An Encyclopaedia on Chinese History and Literature

Wujing dayi 五經大義

Sep 13, 2013 © Ulrich Theobald

Wujing dayi 五經大義 "The great meaning of the Five Classics" was a commentary on the Five Confucian Classics (Wujing 五經) written during the Eastern Jin period 東晉 (317-420) by Dai Kui 戴逵 (c. 325-396), courtesy name Andao 安道. He hailed from the commandery of Qiaojun 譙郡 (modern Suxian 宿縣, Anhui) and was a famous painter, sculptor, zither player and thinker.

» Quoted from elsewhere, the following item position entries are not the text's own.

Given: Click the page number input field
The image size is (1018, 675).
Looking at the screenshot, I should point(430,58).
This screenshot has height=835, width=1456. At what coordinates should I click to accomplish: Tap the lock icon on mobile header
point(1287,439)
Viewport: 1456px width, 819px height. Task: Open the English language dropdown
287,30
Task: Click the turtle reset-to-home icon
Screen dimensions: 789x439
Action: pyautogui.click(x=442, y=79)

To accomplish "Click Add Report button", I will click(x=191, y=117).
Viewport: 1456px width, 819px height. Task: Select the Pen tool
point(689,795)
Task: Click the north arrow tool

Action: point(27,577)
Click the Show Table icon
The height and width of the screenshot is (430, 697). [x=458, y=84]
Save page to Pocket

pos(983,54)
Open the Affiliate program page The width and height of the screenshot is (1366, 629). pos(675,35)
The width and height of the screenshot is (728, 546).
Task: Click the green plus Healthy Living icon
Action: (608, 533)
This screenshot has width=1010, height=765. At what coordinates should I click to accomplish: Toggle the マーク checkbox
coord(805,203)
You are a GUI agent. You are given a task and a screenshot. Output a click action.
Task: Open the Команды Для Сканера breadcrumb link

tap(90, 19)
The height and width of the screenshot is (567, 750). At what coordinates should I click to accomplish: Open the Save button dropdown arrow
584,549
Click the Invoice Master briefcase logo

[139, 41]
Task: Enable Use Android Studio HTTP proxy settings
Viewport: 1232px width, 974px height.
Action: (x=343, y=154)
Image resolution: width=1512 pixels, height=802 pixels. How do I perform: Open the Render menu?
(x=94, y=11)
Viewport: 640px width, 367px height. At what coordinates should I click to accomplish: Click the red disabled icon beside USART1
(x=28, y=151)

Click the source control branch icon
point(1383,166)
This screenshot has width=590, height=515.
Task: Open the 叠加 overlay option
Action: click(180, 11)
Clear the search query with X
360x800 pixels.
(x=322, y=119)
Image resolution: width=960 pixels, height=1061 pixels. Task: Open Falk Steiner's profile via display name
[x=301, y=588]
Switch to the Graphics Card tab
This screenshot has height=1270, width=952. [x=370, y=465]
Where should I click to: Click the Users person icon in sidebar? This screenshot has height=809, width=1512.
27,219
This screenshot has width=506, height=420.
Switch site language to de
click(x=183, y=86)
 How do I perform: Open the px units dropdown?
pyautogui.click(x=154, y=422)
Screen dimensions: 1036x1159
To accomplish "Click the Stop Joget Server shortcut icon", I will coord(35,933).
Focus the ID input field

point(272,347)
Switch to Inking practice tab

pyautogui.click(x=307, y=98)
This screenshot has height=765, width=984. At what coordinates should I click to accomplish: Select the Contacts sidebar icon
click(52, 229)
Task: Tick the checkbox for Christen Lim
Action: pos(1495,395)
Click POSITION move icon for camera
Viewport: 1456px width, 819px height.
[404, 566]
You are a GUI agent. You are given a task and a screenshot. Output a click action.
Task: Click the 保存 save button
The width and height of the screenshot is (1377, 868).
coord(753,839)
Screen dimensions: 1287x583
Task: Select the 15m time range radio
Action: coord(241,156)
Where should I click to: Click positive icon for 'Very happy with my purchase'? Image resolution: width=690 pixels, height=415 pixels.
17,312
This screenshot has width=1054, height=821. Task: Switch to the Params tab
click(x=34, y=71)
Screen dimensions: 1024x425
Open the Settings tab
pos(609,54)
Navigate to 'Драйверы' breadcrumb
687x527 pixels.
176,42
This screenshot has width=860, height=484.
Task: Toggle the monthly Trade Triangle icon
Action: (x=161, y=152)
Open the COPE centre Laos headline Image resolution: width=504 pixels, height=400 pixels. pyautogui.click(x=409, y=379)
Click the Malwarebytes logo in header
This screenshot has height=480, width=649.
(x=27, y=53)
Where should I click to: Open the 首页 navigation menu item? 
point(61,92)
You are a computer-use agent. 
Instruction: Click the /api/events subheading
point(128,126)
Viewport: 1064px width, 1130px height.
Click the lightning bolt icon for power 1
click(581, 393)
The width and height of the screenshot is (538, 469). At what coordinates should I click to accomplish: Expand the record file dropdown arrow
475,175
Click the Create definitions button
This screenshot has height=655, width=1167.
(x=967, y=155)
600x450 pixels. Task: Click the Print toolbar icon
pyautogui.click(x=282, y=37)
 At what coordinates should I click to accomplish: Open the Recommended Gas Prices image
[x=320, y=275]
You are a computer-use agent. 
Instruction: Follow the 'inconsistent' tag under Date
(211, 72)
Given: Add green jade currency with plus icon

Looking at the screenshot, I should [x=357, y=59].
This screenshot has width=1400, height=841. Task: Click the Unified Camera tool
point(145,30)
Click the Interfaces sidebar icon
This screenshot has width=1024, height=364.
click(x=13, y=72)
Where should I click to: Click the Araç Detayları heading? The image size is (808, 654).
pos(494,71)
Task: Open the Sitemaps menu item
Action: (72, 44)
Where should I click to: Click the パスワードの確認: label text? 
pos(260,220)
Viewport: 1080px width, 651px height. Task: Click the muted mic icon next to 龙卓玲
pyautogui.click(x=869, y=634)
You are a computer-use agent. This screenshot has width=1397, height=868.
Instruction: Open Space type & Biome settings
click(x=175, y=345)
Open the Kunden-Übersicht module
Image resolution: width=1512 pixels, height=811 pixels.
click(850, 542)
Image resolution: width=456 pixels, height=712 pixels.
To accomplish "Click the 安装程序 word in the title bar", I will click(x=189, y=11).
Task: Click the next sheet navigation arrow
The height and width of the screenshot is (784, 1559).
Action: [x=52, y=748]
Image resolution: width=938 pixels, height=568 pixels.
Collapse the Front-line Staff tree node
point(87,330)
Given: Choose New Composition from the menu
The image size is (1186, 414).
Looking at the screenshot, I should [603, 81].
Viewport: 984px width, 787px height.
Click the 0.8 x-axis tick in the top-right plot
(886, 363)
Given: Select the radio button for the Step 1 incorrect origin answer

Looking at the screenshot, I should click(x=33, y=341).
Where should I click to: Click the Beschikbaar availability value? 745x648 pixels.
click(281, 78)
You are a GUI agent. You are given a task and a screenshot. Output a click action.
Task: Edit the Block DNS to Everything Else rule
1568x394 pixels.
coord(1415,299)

Dai stood under the influence of the great Eastern Han-period 東漢 (25-220 CE) philosopher Zheng Xuan 鄭玄 (127-200), whom he already venerated when he was a child. As a young man he became a disciple of Fan Xuan 范宣, who dispised the luxurious life of the upper class. When Sima Xi 司馬晞 (316-381), Prince of Wuling 武陵王 and Counsellor-in-chief, heard of his expertise in zither playing, he invited Dai Kui to the court, but the honest young man angrily shattered his music instrument and explained that he was not willing to become an underling (lingren 伶人, musician) of a prince.

In his book Lun 論 "Discourses" Dai Kui explained that the most important matter was to seek for the truth, and to venerate the Way of the ancient masters, instead of admiring outwardness.

His commentary on the Classics was 3-juan long, but the book went lost during the Tang period 唐 (618-907). Only a small amount of fragments was recovered by the Qing-period 清 (1644-1911) scholar Ma Guohan 馬國翰 (1794-1857). They are to be found in his series Yuhanshanfang jiyi shu 玉函山房輯佚書.

Li Xueqin 李學勤, Lü Wenyu 呂文鬰, ed. (1996). Siku da cidian 四庫大辭典 (Changchun: Jilin daxue chubanshe), Vol. 1, 474.